GOAL OF THE EXERCISE - In the article on China's role in the Saudi-Iran deal, copy the passage from "In 1904, Russia" up to and including "Arabia and Iran.", changing "mediator" to "arbiter".

## Start TEXT EXTRACT

China’s Role in Saudi-Iran Deal Shows U.S. Hegemony Is No More

By Michael Gfoeller and David H. Rundell (*) – Newsweek

In 1904, Russia and Japan fought a brief war over Korea that cost both sides dearly. A year later, when they accepted American mediation to end their dispute, President Theodore Roosevelt convened a peace conference in New Hampshire. The Portsmouth Agreement settled a minor conflict, but nevertheless startled the great powers of the day. It boldly announced Washington’s emergence as an international mediator and a serious player in Far Eastern diplomacy. Something very similar took place last week when China secretly brokered a rapprochement between Saudi Arabia and Iran.

Seven years ago, an Iranian mob stormed and burned part of the Saudi embassy in Tehran. In response, Saudi Arabia broke off diplomatic relations. Last week, these two neighbors agreed to reopen their respective embassies. This news is neither unusual nor surprising as even hostile neighbors normally maintain diplomatic relations and negotiations between Tehran and Riyadh to improve their relations had been underway for the past two years. The United States was aware of and did not object to these discussions, but it was China that brought them to a conclusion.

Both sides had something to gain. Saudi Arabia hoped to end the civil war in Yemen, which it has long regarded as a drain on its budget and a threat to national security. The current ceasefire in Yemen is holding and Riyadh would like Iran’s help in keeping it that way. Long isolated by Western sanctions, Iran has welcomed the recent renewal of diplomatic ties with Kuwait and the UAE. Tehran hoped to further reduce its isolation with improved ties to Riyadh and perhaps even deter Saudi Arabia from any rapprochement with Israel.

Relations Restored

What Saudi Iranian rapprochement will mean for the Middle East remains to be seen. It does nothing to resolve the local grievances and elite ambitions that drive Yemen’s civil war, but it may prolong the ceasefire. Iran is unlikely to alter its strategic hostility to the United States and Israel, but it may limit its aid to Yemen’s Houthi rebels. Saudi Arabia is not likely to lose its fear of a nuclear armed Iran or accept Iranian interference in Yemeni politics, but it may lift the blockade of Yemeni ports. Both Saudi Arabia and Iran may now find it easier to formally join the BRICS group of nations along with Brazil, Russia, India, China, and South Africa.

Much about these negotiations was not new. It was not the first time one of America’s friends in the Middle East concluded that it would be better to keep Washington in the dark about its diplomatic dealings. Israel and the Palestinians began their direct negotiations in the remote Norwegian capital precisely to avoid American attention. The Oslo Accords blossomed, and the Israeli American relationship survived.

Nor is this the first time Saudi Arabia has conducted clandestine negotiations with China. During the Iran-Iraq war, Saudi Arabia felt threatened by Iranian ballistic missiles, When the United States refused to supply Riyadh with similar weapons, the Saudis quietly turned to China. Washington was outraged, but the Chinese East Wind ballistic missiles have been deployed, maintained, and upgraded in Saudi Arabia for 40 years. The Saudi-American relationship survived.

## End TEXT EXTRACT
## Start SOURCE EXCERPT

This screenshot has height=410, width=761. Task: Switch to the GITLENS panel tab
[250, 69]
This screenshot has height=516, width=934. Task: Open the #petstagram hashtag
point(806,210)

## End SOURCE EXCERPT

WRITTEN ANSWER -
In 1904, Russia and Japan fought a brief war over Korea that cost both sides dearly. A year later, when they accepted American mediation to end their dispute, President Theodore Roosevelt convened a peace conference in New Hampshire. The Portsmouth Agreement settled a minor conflict, but nevertheless startled the great powers of the day. It boldly announced Washington’s emergence as an international arbiter and a serious player in Far Eastern diplomacy. Something very similar took place last week when China secretly brokered a rapprochement between Saudi Arabia and Iran.